# Adjustable power supply recommendations



## Dave G. (May 26, 2009)

I'd like to get a decent adjustable power supply to break in slot car motors, and want to try the "water bath" method. 

I've looked at several, and the prices for these things are all over the map. I don't have a great deal of money to splurge on this, so I was wondering if I could get by using a low cost one like the following:

http://www.amazon.com/Tekpower-Vari...06141&sr=1-3&keywords=adjustable+power+supply

Any thoughts? Thanks


----------



## alpink (Aug 22, 2010)

that should do the trick. there will be other, maybe better advice, so hold off for a couple minutes.


----------



## Dave G. (May 26, 2009)

Thanks alpink,

I'm kinda new to tweeking/tuning 1/32 cars, so I hope all of you will excuse my ignorance on the subject.


----------



## kriket (Feb 15, 2013)

if you are just using it to break in motors on 1/32 scale cars , why not save yourself some money and just use a cheap transformer that comes with your track, actually you only need like 9 volts to break in a motor you would not want to run it at full power for break in anyway.


----------



## Dave G. (May 26, 2009)

Kriket

That would be a great idea if I had a track (I don't have anywhere near the space for a 1/32 set up). 

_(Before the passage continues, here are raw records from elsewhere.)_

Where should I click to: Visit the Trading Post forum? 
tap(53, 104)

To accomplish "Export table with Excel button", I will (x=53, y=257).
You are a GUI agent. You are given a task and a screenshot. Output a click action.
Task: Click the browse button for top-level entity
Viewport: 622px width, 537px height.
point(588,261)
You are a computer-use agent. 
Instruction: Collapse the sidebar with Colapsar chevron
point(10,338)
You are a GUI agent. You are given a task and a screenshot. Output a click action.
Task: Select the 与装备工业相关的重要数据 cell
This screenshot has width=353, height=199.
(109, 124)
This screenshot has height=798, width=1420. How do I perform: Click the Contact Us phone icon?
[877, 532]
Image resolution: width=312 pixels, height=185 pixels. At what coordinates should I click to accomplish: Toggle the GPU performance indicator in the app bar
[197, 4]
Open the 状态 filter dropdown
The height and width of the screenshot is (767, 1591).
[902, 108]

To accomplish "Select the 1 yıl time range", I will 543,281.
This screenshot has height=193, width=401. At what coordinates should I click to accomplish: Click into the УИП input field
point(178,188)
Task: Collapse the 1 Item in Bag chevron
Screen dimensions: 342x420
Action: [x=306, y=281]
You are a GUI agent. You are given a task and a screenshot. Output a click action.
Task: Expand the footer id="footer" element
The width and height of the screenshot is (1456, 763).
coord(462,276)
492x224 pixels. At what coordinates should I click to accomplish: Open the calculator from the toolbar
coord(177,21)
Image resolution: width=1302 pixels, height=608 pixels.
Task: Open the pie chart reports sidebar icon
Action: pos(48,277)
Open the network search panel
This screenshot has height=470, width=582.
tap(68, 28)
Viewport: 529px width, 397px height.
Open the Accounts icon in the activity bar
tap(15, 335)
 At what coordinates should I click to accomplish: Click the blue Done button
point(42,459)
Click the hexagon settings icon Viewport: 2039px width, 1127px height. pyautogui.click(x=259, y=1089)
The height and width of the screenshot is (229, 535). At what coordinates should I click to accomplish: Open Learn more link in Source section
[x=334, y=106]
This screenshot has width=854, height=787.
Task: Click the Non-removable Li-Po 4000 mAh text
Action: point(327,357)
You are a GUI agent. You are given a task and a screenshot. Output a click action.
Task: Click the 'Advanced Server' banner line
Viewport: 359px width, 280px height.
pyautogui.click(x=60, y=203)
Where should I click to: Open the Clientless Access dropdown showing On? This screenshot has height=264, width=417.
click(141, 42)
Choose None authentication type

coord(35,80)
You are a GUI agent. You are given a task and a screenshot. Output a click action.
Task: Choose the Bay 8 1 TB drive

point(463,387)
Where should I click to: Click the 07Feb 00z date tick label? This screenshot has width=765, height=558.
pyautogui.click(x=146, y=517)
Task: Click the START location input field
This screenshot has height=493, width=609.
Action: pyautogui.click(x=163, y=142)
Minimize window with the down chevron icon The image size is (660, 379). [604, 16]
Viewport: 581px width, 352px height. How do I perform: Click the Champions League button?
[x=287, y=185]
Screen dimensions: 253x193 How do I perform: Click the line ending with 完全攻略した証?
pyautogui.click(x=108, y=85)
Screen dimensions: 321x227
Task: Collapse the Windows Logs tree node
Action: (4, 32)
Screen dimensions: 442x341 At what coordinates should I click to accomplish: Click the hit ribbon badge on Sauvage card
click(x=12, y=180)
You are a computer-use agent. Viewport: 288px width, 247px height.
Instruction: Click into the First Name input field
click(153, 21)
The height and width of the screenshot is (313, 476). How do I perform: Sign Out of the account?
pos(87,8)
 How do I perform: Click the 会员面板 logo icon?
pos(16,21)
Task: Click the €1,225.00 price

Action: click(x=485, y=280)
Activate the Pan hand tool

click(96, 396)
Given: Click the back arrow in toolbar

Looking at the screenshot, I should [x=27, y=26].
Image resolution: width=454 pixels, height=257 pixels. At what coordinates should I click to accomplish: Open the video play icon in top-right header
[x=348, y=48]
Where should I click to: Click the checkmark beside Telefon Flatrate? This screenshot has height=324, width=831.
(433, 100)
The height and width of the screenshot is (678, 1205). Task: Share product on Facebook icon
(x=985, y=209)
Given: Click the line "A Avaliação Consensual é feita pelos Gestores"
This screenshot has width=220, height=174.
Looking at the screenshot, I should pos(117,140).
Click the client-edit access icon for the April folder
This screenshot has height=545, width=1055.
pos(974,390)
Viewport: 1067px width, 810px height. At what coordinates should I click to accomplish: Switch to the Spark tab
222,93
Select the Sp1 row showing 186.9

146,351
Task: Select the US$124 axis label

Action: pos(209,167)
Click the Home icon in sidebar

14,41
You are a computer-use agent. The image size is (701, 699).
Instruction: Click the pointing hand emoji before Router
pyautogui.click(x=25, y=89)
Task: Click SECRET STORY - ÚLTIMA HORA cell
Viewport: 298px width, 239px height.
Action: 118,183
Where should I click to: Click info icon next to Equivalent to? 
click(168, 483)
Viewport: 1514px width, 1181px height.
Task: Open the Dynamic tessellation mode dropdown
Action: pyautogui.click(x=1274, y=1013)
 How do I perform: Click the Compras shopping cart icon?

But since I don't, I have to tweek my cars before I can get to the tracks I race I at. And most of the info I've gleaned from the net suggest breaking in a motor at 4 to 5 volts, when using the "water bath" method.


----------



## LeeRoy98 (Jul 8, 2005)

I bought one of these for my break-in box...

http://www.omnitronelectronics.net/phpstore/index.php?l=product_detail&p=1405
And it is on sale!!

Gary
AKA LeeRoy98
www.marioncountyraceway.com


----------



## kriket (Feb 15, 2013)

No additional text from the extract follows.